**RECORDS FOR THE EXERCISE**
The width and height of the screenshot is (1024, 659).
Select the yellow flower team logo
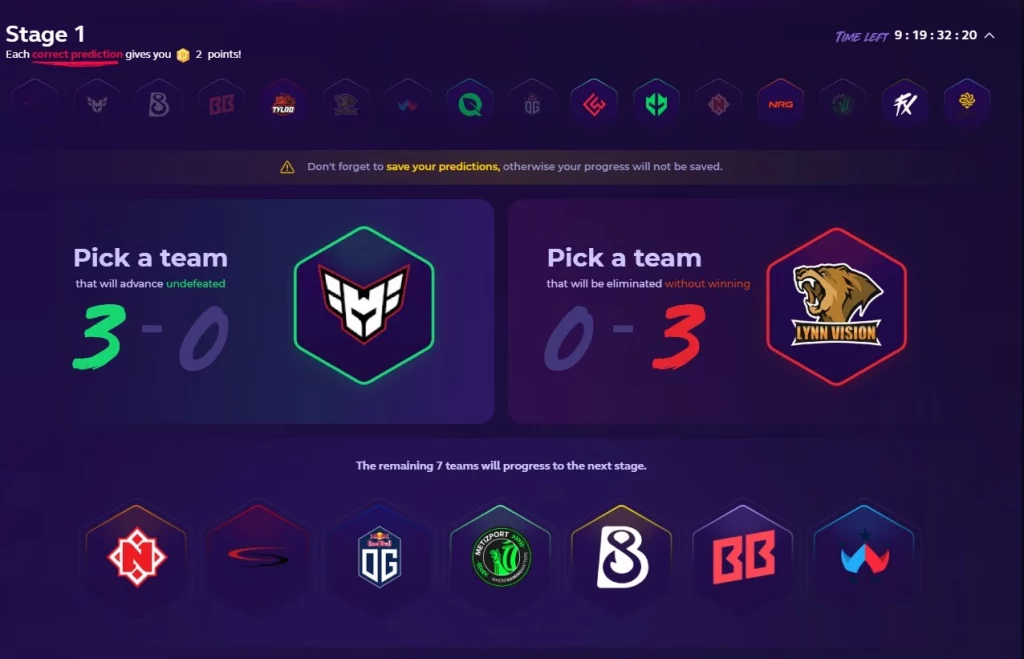click(967, 104)
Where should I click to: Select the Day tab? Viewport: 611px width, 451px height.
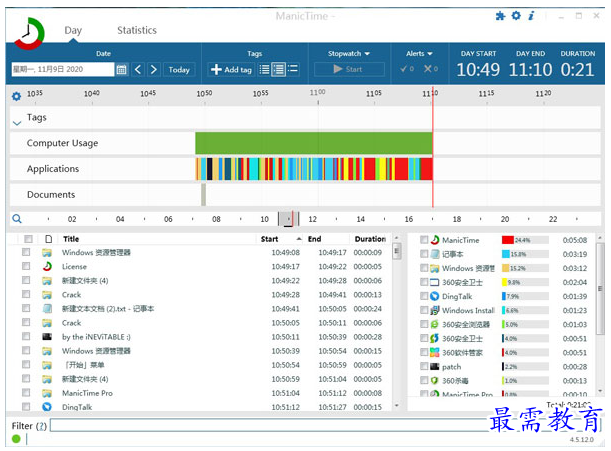click(x=73, y=31)
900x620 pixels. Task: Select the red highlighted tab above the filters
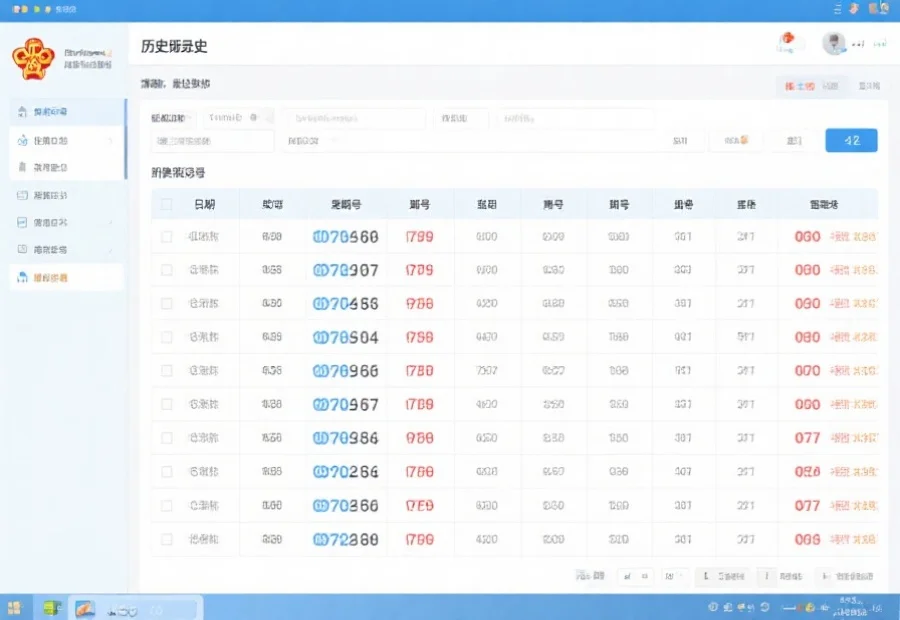(799, 87)
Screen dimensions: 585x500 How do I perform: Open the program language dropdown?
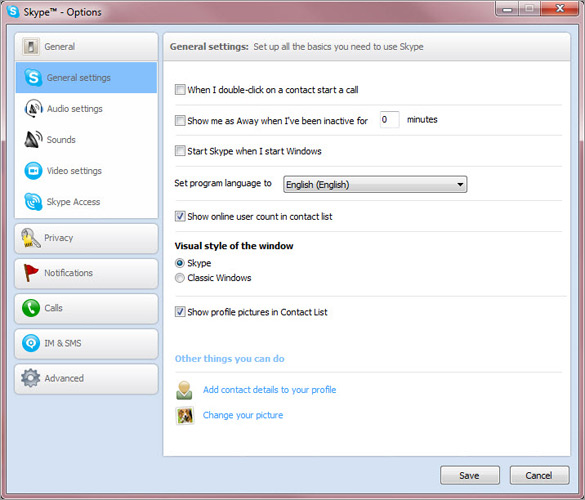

**THE PROBLEM**
Write out all of the material above again, substituting "Choose" for every occurrence of "Select" and leaving everything else unchanged. Leave out the pictures.

**WRITTEN RESPONSE**
The width and height of the screenshot is (1024, 659).
Choose the yellow flower team logo
click(967, 104)
Where should I click to: Choose the Day tab? Viewport: 611px width, 451px height.
click(x=73, y=31)
900x620 pixels. Task: Choose the red highlighted tab above the filters
(799, 87)
Screen dimensions: 585x500 How do I perform: Open the program language dropdown?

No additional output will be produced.